O abuso de autoridade entrou em pauta de discussão apenas no início de 2016. Vários atropelos ainda ocorrem tanto na confusão entre o conteúdo dos dois projetos (o do Senado, nº 280/2016, atualmente tramitando como 85/2017 e o da Câmara, como 4850-C/16) quanto nas críticas sobre o suposto potencial "inibidor" de uma nova lei de abuso de autoridade com relação ao combate à corrupção. É necessário compreender a diferença entre os projetos e como uma alteração na legislação defasada pode realmente afetar ou reduzir o trabalho de uma justiça criminal.

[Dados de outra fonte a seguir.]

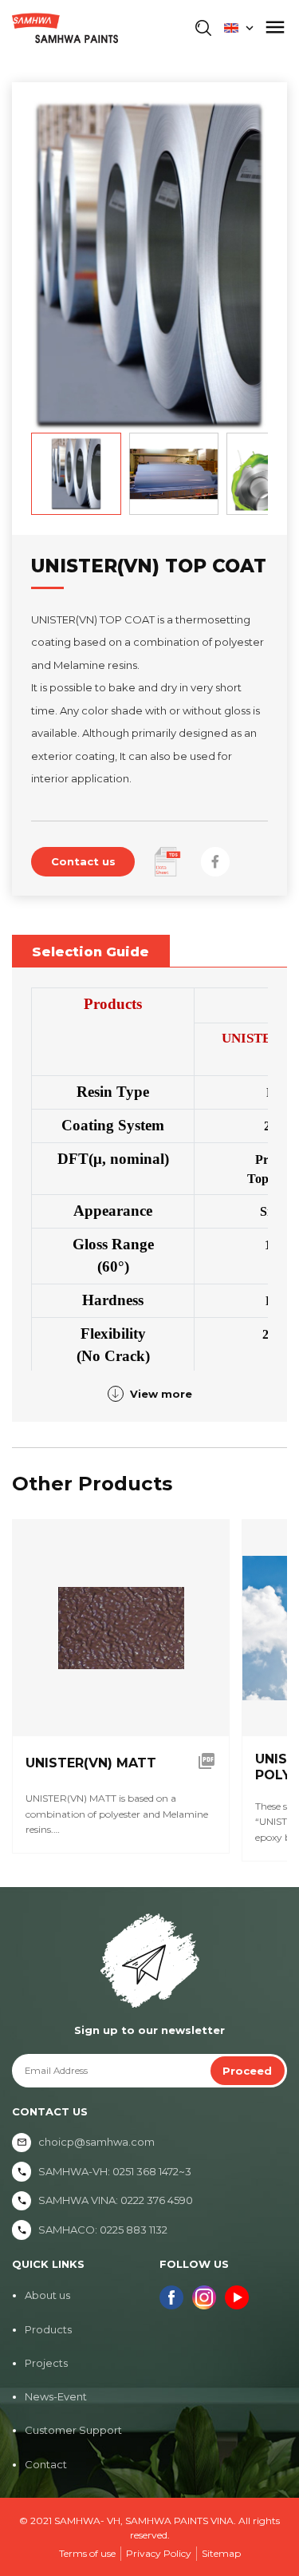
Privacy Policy (158, 2553)
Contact (46, 2464)
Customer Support (73, 2430)
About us (47, 2295)
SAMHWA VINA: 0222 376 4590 (115, 2200)
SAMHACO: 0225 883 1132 (102, 2230)
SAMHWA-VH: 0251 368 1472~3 (114, 2171)
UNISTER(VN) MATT (91, 1763)
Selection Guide (90, 952)
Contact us (83, 861)
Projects (46, 2362)
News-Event (56, 2396)
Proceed (247, 2070)
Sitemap (221, 2553)
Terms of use (87, 2553)
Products (48, 2329)
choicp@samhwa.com (96, 2142)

Por Fabrício de Oliveira Campos e Conceição Aparecida Giori
Atualização:

O PL 4850-C de 2016, da Câmara dos Deputados, não tem relação nenhuma com atos "reais" de abuso de autoridade. Apesar de ser assunto totalmente estranho aos fins anunciados do Projeto 4850-C de 2016, o texto da redação final faz um constrangedor "puxadinho" legislativo para falar de atos de abuso praticados por juízes e promotores. Nesse projeto, parece que o assunto foi introduzido às pressas e talvez com a finalidade de atropelar o Projeto de Lei 280/2016, do Senado Federal, que já tratava especificamente do tema. O atropelo foi tão acintoso que sequer menciona revogação ou alteração da Lei 4898/65 (a atual lei de Abuso de Autoridade) e limita-se a transformar em "abuso de autoridade" condutas que já receberam tratamento, direto ou indireto, na Lei Orgânica da Magistratura, na Lei Orgânica Nacional do Ministério Público ou mesmo condutas que já são punidas como corrupção pelo Código Penal. Enfim, não há um só ato de abuso de autoridade tratado nesse projeto.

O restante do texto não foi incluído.